Storytellers Tim Tingle and Doc Moore are back, just in time for Halloween, with More Spooky Texas Tales (Texas Tech University Press, $18.95 hardcover).
Tingle and Moore teamed up on two other books from Texas Tech Press – Spooky Texas Tales (also for young readers) and Texas Ghost Stories: Fifty Favorites for the Telling.In More Spooky Texas Tales they relate 10 stories, including:
“Skinwalker” – a man picks up a hitchhiker only to discover that his passenger is not human.
“The Chupacabra and Berto” – a bloodthirsty creature haunts the Valley, and a grandson wanders off the ranch.
“Screaming Banshee Cattle of the Night Swamp” involves fang-bearing cattle in the swamps near Orange, Texas.
“Mary Culhaine” – a girl has to give a graveyard creature a piggyback ride to town and is offered a bowl of bloody oatmeal to eat.
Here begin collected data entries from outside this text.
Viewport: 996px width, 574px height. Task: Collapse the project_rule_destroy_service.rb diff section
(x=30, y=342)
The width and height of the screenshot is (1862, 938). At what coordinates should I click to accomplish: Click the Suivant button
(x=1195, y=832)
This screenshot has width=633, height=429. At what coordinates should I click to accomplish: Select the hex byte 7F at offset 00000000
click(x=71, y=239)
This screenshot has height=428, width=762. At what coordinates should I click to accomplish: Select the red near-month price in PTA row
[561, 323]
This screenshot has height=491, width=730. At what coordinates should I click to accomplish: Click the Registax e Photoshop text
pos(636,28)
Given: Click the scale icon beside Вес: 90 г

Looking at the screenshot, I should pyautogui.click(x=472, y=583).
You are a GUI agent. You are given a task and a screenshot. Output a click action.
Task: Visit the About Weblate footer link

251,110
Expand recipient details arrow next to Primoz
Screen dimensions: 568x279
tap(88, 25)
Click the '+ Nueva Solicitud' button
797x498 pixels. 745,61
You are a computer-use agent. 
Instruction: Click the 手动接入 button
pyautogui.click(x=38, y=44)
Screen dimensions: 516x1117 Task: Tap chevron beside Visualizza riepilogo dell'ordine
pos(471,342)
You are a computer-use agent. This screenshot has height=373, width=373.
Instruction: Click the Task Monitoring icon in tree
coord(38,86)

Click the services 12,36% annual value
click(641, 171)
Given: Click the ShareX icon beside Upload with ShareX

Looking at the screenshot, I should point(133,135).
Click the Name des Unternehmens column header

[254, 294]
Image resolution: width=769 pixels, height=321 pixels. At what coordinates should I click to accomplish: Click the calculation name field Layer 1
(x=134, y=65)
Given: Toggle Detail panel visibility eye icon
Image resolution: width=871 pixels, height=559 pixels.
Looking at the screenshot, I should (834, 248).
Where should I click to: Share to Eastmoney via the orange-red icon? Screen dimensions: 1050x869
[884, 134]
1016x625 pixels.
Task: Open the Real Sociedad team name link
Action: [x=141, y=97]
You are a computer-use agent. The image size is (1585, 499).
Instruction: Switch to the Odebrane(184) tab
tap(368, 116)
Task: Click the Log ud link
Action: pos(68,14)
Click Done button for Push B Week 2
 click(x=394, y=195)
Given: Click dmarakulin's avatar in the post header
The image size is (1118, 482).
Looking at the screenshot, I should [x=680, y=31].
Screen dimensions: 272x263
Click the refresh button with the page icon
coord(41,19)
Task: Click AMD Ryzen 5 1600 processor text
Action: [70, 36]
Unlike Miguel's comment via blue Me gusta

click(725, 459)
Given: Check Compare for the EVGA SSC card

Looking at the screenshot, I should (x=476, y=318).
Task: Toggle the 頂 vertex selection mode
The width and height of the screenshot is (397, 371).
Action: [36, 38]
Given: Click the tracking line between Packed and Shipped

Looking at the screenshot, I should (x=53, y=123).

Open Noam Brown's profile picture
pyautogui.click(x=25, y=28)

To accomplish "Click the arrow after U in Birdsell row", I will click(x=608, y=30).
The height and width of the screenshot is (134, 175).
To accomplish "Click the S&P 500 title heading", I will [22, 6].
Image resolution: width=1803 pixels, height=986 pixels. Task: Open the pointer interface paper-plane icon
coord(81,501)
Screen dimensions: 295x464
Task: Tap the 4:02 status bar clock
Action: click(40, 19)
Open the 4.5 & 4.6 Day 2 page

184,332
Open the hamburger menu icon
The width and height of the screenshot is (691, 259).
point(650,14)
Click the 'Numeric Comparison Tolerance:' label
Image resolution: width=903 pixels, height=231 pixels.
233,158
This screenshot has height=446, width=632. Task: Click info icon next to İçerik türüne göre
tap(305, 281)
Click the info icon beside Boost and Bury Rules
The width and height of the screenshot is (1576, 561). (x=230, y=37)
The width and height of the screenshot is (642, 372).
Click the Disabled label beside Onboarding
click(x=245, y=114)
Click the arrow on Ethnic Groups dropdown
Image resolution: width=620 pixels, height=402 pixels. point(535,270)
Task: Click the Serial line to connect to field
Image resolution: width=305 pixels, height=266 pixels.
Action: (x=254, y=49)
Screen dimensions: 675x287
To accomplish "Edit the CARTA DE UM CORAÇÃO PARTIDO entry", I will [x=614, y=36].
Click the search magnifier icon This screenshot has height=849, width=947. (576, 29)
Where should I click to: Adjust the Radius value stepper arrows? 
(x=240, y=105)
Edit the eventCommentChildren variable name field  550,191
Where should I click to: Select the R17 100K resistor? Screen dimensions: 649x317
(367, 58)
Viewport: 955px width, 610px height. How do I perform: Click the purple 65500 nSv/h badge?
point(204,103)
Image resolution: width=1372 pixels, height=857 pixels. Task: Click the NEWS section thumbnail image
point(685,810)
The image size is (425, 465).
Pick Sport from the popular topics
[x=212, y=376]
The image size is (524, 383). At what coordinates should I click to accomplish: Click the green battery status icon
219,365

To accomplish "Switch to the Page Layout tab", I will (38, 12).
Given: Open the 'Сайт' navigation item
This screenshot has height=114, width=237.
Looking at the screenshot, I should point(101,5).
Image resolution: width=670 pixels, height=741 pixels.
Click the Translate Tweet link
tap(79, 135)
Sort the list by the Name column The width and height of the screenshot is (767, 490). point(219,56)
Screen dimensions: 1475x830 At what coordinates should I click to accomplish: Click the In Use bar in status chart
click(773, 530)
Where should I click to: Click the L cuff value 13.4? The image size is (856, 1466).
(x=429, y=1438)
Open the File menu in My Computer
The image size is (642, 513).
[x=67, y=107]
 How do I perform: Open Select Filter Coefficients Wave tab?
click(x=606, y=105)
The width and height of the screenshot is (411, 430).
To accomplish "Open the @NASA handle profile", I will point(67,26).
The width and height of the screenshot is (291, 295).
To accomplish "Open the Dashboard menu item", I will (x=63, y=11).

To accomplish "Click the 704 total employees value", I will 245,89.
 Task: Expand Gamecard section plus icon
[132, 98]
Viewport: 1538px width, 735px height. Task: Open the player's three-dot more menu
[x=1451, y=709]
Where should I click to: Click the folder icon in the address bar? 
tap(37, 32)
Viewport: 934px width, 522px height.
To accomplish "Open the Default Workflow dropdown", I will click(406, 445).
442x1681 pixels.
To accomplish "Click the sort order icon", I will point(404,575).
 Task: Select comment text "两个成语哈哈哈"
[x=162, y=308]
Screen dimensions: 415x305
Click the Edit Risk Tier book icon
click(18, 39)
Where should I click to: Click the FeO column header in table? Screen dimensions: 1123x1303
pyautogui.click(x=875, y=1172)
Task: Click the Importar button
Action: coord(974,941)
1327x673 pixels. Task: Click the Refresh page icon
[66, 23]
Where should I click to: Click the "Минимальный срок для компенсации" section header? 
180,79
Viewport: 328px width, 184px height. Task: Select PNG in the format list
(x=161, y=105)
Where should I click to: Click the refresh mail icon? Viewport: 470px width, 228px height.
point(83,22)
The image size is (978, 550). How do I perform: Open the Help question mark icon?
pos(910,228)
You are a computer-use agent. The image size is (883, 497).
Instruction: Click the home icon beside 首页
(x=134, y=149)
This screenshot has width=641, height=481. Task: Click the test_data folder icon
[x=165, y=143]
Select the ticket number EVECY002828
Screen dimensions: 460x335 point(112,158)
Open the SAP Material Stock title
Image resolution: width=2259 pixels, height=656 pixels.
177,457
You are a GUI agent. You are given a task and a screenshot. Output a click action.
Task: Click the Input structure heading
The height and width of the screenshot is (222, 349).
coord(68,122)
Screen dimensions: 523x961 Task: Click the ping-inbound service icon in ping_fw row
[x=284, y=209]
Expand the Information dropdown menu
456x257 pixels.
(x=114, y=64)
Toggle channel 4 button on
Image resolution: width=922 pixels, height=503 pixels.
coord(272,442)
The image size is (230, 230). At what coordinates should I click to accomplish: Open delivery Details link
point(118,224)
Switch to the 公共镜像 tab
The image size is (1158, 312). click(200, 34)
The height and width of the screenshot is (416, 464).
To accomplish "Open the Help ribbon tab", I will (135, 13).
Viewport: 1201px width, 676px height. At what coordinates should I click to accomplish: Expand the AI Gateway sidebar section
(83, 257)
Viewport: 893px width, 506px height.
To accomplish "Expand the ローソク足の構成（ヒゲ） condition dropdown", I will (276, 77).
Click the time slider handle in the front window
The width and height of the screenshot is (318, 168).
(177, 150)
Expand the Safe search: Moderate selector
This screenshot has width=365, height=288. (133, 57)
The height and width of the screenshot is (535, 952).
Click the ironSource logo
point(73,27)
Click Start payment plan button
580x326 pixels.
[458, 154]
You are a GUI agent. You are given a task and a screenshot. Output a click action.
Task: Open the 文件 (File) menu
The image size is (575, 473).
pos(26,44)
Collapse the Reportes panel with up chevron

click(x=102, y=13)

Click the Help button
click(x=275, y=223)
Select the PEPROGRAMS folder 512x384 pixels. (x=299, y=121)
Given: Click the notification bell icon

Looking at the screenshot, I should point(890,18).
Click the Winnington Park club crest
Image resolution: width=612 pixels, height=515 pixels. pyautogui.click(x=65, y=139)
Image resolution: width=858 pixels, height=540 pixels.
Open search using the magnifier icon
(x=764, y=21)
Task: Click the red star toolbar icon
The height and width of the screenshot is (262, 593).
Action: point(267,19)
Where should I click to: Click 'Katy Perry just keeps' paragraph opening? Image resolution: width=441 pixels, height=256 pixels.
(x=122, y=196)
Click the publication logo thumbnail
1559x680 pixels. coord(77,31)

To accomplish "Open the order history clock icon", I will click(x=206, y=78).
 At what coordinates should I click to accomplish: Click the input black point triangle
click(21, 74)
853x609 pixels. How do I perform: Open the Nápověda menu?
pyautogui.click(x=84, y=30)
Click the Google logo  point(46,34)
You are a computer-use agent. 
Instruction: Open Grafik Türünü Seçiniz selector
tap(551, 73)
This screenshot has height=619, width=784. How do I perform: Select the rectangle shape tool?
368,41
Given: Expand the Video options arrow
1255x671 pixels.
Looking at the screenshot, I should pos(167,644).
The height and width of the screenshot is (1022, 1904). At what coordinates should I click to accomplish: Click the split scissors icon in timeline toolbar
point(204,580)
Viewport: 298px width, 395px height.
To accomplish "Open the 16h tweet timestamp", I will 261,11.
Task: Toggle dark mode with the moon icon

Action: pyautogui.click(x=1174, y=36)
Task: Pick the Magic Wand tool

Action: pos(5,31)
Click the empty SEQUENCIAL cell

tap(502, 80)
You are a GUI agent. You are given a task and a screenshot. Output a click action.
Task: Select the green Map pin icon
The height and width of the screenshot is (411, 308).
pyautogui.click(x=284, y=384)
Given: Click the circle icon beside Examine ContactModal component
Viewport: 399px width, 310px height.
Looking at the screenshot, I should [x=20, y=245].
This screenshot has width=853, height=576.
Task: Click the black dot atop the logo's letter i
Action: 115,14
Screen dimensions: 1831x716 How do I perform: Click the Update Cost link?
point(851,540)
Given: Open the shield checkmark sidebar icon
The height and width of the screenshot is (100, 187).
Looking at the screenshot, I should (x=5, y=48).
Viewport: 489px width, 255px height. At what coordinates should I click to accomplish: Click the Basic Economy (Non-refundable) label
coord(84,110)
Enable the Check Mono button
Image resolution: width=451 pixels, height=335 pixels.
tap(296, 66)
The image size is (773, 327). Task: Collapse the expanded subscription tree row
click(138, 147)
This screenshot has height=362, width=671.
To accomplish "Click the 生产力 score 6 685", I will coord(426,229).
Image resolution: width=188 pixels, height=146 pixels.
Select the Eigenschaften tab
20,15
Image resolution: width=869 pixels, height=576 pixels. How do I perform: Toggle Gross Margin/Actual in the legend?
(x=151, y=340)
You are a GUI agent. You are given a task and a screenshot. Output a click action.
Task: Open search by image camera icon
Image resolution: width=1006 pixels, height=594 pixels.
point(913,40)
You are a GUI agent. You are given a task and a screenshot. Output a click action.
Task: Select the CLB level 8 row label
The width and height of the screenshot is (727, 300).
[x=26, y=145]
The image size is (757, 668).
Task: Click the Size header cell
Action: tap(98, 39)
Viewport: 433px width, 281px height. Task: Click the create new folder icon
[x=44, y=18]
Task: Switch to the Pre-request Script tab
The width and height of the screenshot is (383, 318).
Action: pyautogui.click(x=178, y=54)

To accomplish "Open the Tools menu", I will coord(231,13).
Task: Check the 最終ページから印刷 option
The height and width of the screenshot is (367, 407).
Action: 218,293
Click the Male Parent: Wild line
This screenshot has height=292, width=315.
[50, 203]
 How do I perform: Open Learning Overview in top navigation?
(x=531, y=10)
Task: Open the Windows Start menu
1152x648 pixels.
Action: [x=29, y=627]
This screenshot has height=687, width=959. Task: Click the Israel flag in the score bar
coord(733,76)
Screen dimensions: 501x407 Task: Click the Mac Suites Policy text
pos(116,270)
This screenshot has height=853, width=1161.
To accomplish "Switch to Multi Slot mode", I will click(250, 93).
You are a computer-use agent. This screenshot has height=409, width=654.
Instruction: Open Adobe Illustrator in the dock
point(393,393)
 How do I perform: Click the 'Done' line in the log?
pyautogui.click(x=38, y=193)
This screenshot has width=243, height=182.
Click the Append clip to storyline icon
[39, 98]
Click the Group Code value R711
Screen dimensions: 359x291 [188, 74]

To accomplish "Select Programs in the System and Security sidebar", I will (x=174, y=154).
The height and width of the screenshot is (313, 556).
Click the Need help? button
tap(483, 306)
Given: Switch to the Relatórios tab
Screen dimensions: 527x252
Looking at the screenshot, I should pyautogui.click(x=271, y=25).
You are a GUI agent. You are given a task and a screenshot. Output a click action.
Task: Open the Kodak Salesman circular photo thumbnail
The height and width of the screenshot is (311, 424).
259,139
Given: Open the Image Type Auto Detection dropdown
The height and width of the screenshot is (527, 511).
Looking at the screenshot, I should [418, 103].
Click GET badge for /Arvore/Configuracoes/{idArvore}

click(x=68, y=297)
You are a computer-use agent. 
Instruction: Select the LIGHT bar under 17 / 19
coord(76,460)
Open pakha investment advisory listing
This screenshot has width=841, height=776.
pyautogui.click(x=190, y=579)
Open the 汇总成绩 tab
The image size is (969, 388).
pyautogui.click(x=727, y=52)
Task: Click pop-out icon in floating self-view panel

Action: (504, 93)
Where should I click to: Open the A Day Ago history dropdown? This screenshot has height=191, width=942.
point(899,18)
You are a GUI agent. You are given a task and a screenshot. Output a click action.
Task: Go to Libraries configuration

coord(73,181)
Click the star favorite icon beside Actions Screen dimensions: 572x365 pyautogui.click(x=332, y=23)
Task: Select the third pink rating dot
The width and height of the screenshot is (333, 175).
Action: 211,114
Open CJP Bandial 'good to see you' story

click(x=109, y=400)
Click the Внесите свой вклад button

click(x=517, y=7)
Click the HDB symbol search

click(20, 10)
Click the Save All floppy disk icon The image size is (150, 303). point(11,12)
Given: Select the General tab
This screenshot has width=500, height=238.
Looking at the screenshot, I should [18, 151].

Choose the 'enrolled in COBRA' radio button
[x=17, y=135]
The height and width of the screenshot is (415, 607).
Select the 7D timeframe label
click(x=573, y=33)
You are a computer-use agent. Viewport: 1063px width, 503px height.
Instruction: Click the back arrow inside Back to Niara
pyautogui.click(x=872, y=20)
Tingle and Moore perform at schools and libraries, telling and collecting stories. Several of the stories in the book were first told to them by students.
HOME FRONT: Sylvia Dickey Smith’s novel, A War of Her Own (Crickhollow Books, $16.95 ), is set in the summer of 1943 in Orange.
The story features Bea Meade, a young mother whose no-good husband announces he is leaving her for another woman. To support her infant son, she takes a job as a riveter at the shipyards.
It truly is a war of her own for Bea, who has to come to grips with mysteries from her past while fighting prejudice against women in the workplace and other personal and social challenges.
AN AUTHOR’S YEAR: Susan Wittig Albert is the author of the popular China Bayles mysteries, which always have the name of an herb in the title, as well as numerous other books.
Now she tells about a year in the life of an author in An Extraordinary Year of Ordinary Days (University of Texas Press, $24.95 hardcover). The year was 2008, a year of financial crises and political change, and she includes various news developments and her reaction to them.
Basically, it is a daily diary by a very talented writer who is willing to share her private thoughts publicly.
She also includes in the margins a lot of food for thought from other writers and sources in quotations that she has collected.
Her days may have been ordinary, but certainly the year wasn’t, nor is her writing about it.